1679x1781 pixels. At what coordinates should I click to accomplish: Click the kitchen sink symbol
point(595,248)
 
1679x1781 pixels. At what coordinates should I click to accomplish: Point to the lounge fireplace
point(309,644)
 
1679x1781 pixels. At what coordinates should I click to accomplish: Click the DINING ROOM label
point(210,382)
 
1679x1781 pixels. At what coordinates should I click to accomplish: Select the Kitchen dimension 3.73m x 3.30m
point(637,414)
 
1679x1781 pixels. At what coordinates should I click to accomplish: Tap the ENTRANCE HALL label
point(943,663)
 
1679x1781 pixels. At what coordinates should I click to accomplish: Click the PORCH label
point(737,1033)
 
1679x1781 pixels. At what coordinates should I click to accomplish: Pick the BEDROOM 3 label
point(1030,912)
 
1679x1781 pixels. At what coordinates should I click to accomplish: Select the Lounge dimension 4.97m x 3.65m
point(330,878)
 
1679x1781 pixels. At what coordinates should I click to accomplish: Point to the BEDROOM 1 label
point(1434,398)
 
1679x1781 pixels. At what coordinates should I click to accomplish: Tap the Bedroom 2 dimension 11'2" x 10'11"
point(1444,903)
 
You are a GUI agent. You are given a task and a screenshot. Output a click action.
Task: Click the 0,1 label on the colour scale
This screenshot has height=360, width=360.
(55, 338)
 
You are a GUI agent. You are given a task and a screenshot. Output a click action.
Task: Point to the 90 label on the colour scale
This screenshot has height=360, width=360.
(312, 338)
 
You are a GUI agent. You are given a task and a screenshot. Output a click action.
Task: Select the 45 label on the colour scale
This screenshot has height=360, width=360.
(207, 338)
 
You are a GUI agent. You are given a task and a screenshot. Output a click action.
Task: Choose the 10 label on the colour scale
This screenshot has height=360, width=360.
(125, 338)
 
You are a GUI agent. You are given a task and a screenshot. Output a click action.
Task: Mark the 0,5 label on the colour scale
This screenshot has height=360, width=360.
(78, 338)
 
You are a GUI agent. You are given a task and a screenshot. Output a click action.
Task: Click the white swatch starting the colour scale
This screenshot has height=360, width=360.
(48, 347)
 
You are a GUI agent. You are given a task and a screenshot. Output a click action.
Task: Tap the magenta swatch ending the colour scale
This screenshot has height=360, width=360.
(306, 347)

----

[YOUR OBJECTIVE]
Please rewrite all of the lines above as a numbered list, leaving out the blank ones.

[OUTPUT]
1. 1679x1781 pixels. At what coordinates should I click to accomplish: Click the kitchen sink symbol
2. point(595,248)
3. 1679x1781 pixels. At what coordinates should I click to accomplish: Point to the lounge fireplace
4. point(309,644)
5. 1679x1781 pixels. At what coordinates should I click to accomplish: Click the DINING ROOM label
6. point(210,382)
7. 1679x1781 pixels. At what coordinates should I click to accomplish: Select the Kitchen dimension 3.73m x 3.30m
8. point(637,414)
9. 1679x1781 pixels. At what coordinates should I click to accomplish: Tap the ENTRANCE HALL label
10. point(943,663)
11. 1679x1781 pixels. At what coordinates should I click to accomplish: Click the PORCH label
12. point(737,1033)
13. 1679x1781 pixels. At what coordinates should I click to accomplish: Pick the BEDROOM 3 label
14. point(1030,912)
15. 1679x1781 pixels. At what coordinates should I click to accomplish: Select the Lounge dimension 4.97m x 3.65m
16. point(330,878)
17. 1679x1781 pixels. At what coordinates should I click to accomplish: Point to the BEDROOM 1 label
18. point(1434,398)
19. 1679x1781 pixels. At what coordinates should I click to accomplish: Tap the Bedroom 2 dimension 11'2" x 10'11"
20. point(1444,903)
21. You are a GUI agent. You are given a task and a screenshot. Output a click action.
22. Task: Click the 0,1 label on the colour scale
23. This screenshot has height=360, width=360.
24. (55, 338)
25. You are a GUI agent. You are given a task and a screenshot. Output a click action.
26. Task: Point to the 90 label on the colour scale
27. This screenshot has height=360, width=360.
28. (312, 338)
29. You are a GUI agent. You are given a task and a screenshot. Output a click action.
30. Task: Select the 45 label on the colour scale
31. This screenshot has height=360, width=360.
32. (207, 338)
33. You are a GUI agent. You are given a task and a screenshot. Output a click action.
34. Task: Choose the 10 label on the colour scale
35. This screenshot has height=360, width=360.
36. (125, 338)
37. You are a GUI agent. You are given a task and a screenshot. Output a click action.
38. Task: Mark the 0,5 label on the colour scale
39. This screenshot has height=360, width=360.
40. (78, 338)
41. You are a GUI agent. You are given a task and a screenshot. Output a click action.
42. Task: Click the white swatch starting the colour scale
43. This screenshot has height=360, width=360.
44. (48, 347)
45. You are a GUI agent. You are given a task and a screenshot. Output a click action.
46. Task: Tap the magenta swatch ending the colour scale
47. This screenshot has height=360, width=360.
48. (306, 347)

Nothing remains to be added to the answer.